>> START Quoted passage

# Jacob Maltese Girl



## pinkpixie1588 (Oct 12, 2009)

OK..so I'm sifting through puppy pages (still) and found a cute little girl from Jacob Maltese. Since you don't come across girls posted too often, I thought I'd share  

Jacob Maltese - Puppy Availability


----------



## CloudClan (Jan 31, 2007)

Sorry, she isn't available now. She was placed several weeks back. Debbie gets busy between updates sometimes.  

But there will be some coming Jacob litters including some girls.  

In fact, one of Cadeau's cousin's delivered his half-sisters (out of his daddy) just yesterday.


----------



## pinkpixie1588 (Oct 12, 2009)

Ahhh okay. Thanks for the update! You never can tell how up to date some of these sites are without contacting the breeder him/herself. Guess we'll have to wait for some more Jacob cuties


----------



## Cathy (Mar 19, 2006)

CloudClan said:


> Sorry, she isn't available now. She was placed several weeks back. Debbie gets busy between updates sometimes.
> 
> But there will be some coming Jacob litters including some girls.
> 
> In fact, one of Cadeau's cousin's delivered his half-sisters (out of his daddy) just yesterday.


Cadeau must be very pleased to have such a cutie for his daughter. :happy danceid she go as a pet or show hopeful?

Cathy


----------



## Delilahs Mommy (Nov 22, 2009)

Awww is this the little sister that went out to Cali? I wonder if the new baby's parents know about SM!! Would be so neat to keep in touch and watch her grow too! I can't wait to add another Jacob baby to the pack!! I got a little boy in mind this time, just so I can name him Samson,lol


----------



## CloudClan (Jan 31, 2007)

>> END Quoted passage

• [Task objective] Pick up the Jacob Maltese puppy thread at its final header and write the post that follows it.

>> START Stored data

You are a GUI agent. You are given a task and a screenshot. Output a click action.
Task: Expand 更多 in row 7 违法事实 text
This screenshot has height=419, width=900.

>> END Stored data

• [Result of the task]
Cathy said:


> Cadeau must be very pleased to have such a cutie for his daughter. :happy danceid she go as a pet or show hopeful?
> 
> Cathy


Cathy, 

Debbie, my mom and I, and of course Cadeau, are all very proud of how beautiful these 3 girls are. Debbie kept saying how consistent the litter was. LOL, I hope he is able to produce that consistentcy again. Of course, Dreamy had a lot to do with this litter's beauty as well. 

This girl did go to someone who hopes to show. Another one of his Daughter's is staying close to Debbie and will be co-owned with our mutual friend Deb Ray. If she grows big enough she will be shown. And the third daughter is Laura's Delilah. It truly was a special litter. 




Delilahs Mommy said:


> Awww is this the little sister that went out to Cali? I wonder if the new baby's parents know about SM!! Would be so neat to keep in touch and watch her grow too! I can't wait to add another Jacob baby to the pack!! I got a little boy in mind this time, just so I can name him Samson,lol


Yes, this one is Red girl. She did go out to Cali. 

Little Maltese boys are so special. Those people who have only girls just do not know what they are missing. I can't imagine not having a boy in the house. :thumbsup:


----------



## CeeCee's Mom (Sep 14, 2006)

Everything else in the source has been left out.